Because making steamed buns from soup to breaking them is a slow job, especially breaking them, which has a profound meaning:
In the old days, gourmets paid attention to breaking off steamed buns like bee heads, which were too big to taste; It's too small and easy to cook, so many people stay at home in the morning while go to the opera, or even break the buns carefully while receiving visitors, and when the time comes, just go to the Paomo Pavilion. There are also exquisite ways to eat this steamed bun. First, it is "single-handed", and the steamed bun and soup are served separately. This steamed bun (cake) is best made of dough, and
it is eaten in the soup; The second is "dry bubble", and there is no soup in the cooked bowl; The third is "Water Besieged City" and "Mouth Soup", with the former soup surrounding the steamed buns in the middle; The latter ate a mouthful of soup at the bottom of the bowl. Local eaters love "dry soaking" and drink a bowl of fresh soup after eating, saying, "each has its own taste."

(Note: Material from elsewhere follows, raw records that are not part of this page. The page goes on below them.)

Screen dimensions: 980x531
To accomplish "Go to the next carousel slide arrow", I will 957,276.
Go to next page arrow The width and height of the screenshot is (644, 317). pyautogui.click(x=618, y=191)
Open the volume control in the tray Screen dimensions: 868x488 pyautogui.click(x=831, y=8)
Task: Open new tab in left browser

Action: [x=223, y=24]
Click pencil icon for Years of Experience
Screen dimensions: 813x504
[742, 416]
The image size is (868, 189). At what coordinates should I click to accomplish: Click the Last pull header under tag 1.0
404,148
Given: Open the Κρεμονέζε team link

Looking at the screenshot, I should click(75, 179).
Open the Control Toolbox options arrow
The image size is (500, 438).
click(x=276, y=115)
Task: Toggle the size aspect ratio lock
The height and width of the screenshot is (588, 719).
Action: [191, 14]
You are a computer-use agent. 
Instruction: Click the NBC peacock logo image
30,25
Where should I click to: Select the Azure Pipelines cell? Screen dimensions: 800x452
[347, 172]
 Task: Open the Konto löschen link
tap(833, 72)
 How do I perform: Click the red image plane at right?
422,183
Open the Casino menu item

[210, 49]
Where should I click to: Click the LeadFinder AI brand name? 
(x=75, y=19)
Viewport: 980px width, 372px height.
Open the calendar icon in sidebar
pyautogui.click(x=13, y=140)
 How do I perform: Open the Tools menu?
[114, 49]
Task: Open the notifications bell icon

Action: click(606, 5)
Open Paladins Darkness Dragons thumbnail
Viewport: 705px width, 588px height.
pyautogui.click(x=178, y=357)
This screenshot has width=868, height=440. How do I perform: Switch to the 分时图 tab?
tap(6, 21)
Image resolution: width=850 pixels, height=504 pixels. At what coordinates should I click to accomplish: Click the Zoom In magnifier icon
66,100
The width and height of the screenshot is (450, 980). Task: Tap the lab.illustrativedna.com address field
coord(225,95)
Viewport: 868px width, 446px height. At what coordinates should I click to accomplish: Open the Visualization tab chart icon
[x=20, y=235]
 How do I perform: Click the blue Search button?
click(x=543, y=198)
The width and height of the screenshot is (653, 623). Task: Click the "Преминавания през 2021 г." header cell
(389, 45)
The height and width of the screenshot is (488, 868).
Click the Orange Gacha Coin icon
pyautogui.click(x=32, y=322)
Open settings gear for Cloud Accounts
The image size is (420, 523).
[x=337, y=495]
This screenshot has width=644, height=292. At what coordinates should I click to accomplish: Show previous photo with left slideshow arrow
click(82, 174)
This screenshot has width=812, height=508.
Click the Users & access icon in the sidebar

mutton bread in soup occupies a very high position in pasta, and persimmon cakes are the best cakes, among which Huanggui persimmon cakes are the most famous.
According to legend, Li Zicheng suggested Dashun regime in Xi 'an to continue northward. At that time, it was a famine year, and the people in Lintong County mixed the locally rich fire crystal persimmon with flour and baked them into cakes. As a reward, the rebel army went straight to Beijing and overthrew the Ming regime. To commemorate this feat, people in Lintong County make a large number of persimmon cakes every autumn, and later this custom was introduced to Xi 'an.
The most famous person in Xi 'an is pushing Huanggui persimmon cakes. Its main raw material is Lintong fire crystal persimmon, and its ingredients are white flour, < P > yellow cinnamon, rose, green shredded pork, diced pork, peach kernel, sugar and rapeseed oil. The method is to peel the persimmon, remove its pedicel, stir it evenly with proper amount of flour, knead it into thick paste, add flour to soften it, pull it into one or two doughs, wrap it with sugar stuffing, make it into a spherical shape, bake it in a pot, press it into a oblate shape when the bottom looks Huang Shi, then turn it over and bake it.
There are many kinds of snacks in Xi 'an, so I won't introduce them here.